» **RECORDS SHOWN**
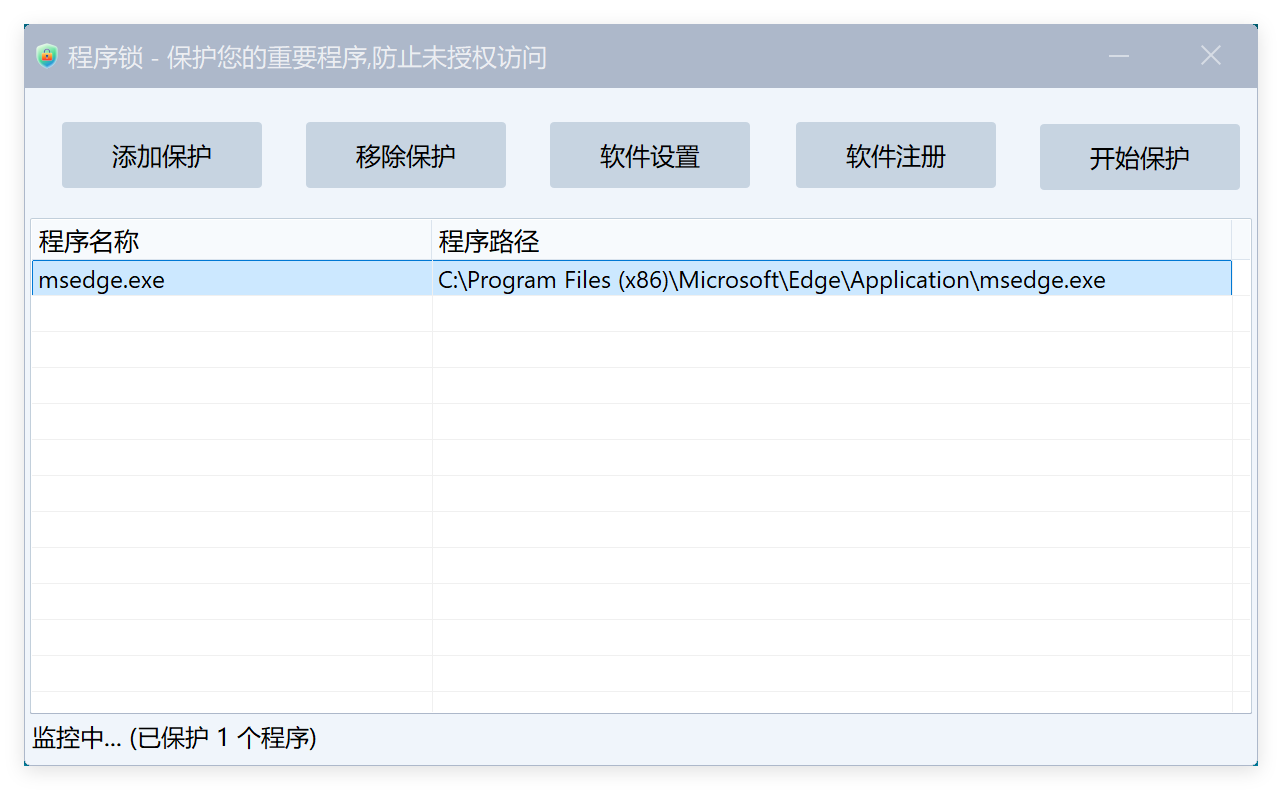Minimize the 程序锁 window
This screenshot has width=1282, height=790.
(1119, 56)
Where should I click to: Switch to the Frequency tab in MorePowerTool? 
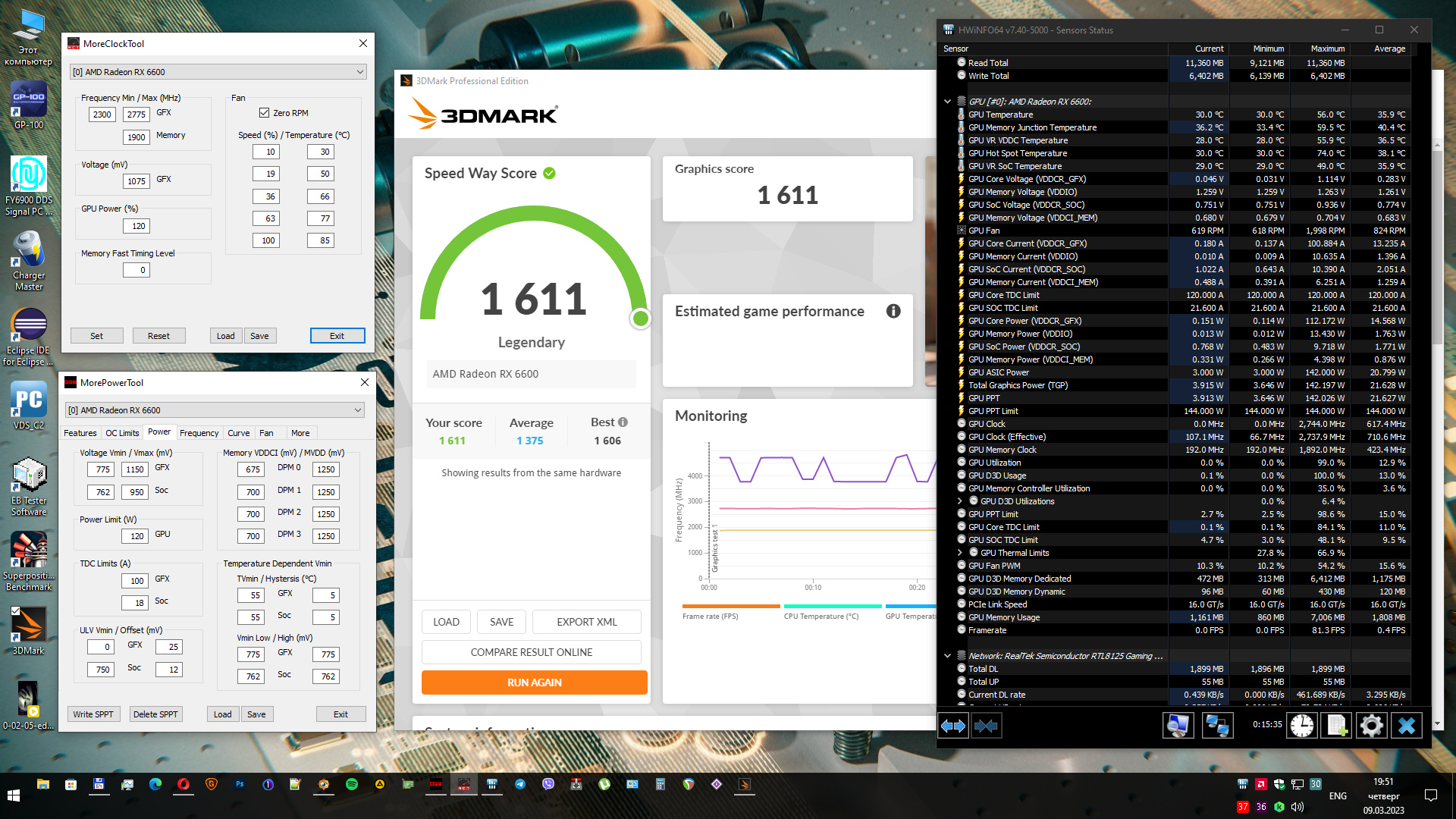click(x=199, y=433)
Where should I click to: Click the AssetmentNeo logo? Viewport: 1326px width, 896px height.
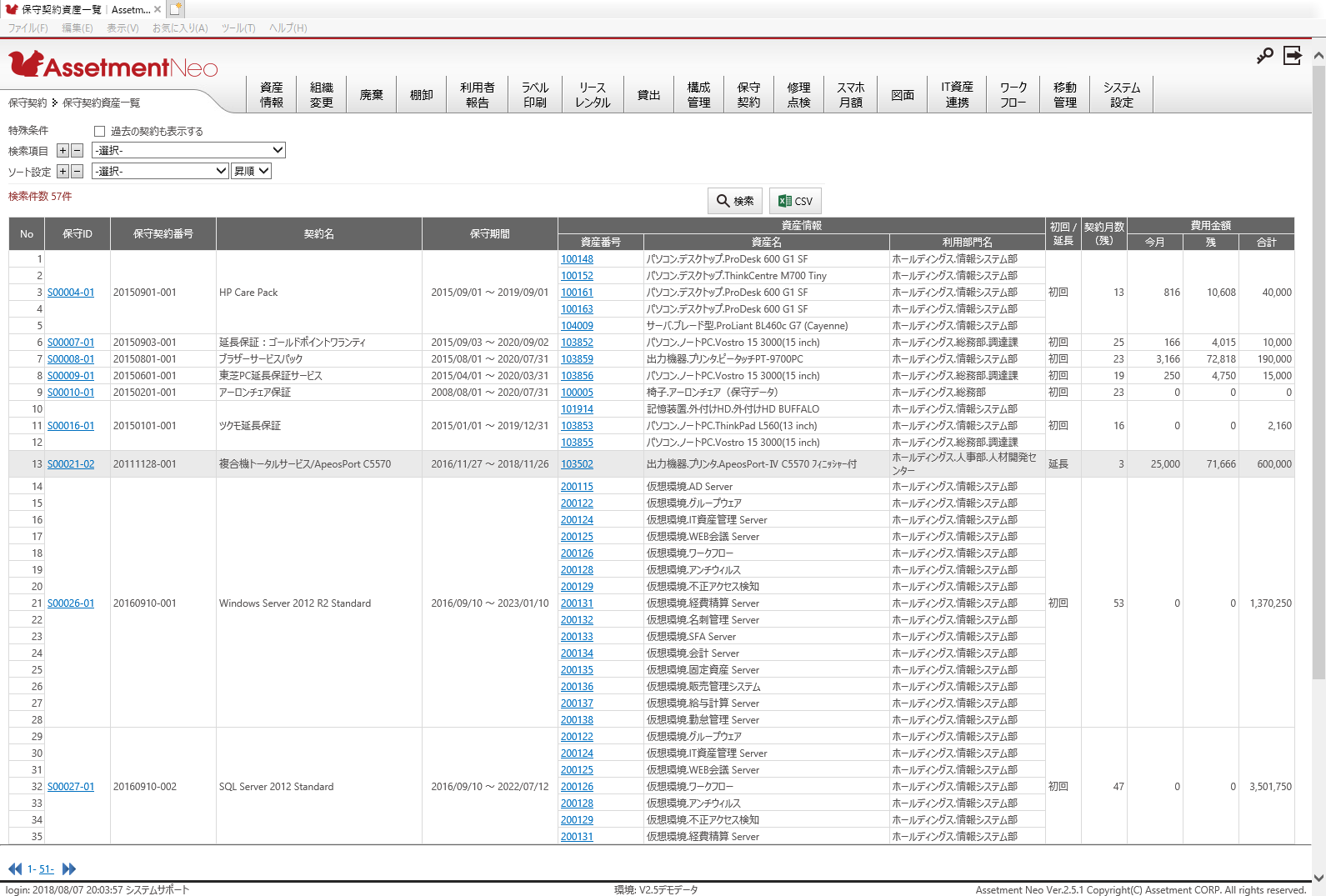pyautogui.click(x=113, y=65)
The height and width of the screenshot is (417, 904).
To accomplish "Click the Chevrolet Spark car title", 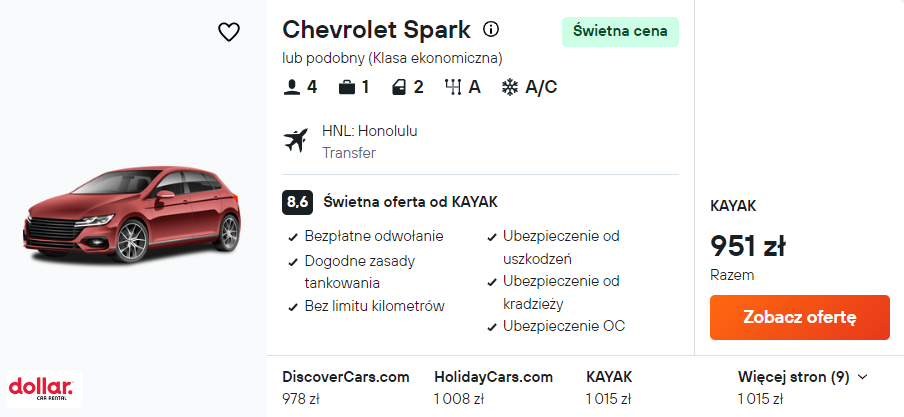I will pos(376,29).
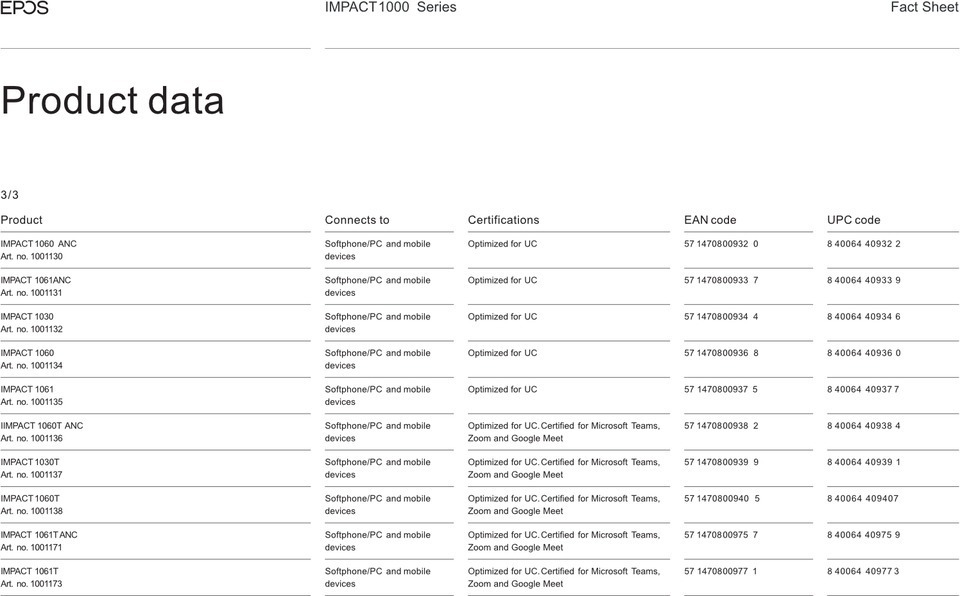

» **WHAT IS NEEDED**
Report each line of the material that contains the word "Where", copying every such line in full.

» **SOLUTION TO THE PROBLEM**
Where should I click to: Switch to the Frequency tab in MorePowerTool? 
Where should I click to: Click the AssetmentNeo logo? Viewport: 1326px width, 896px height.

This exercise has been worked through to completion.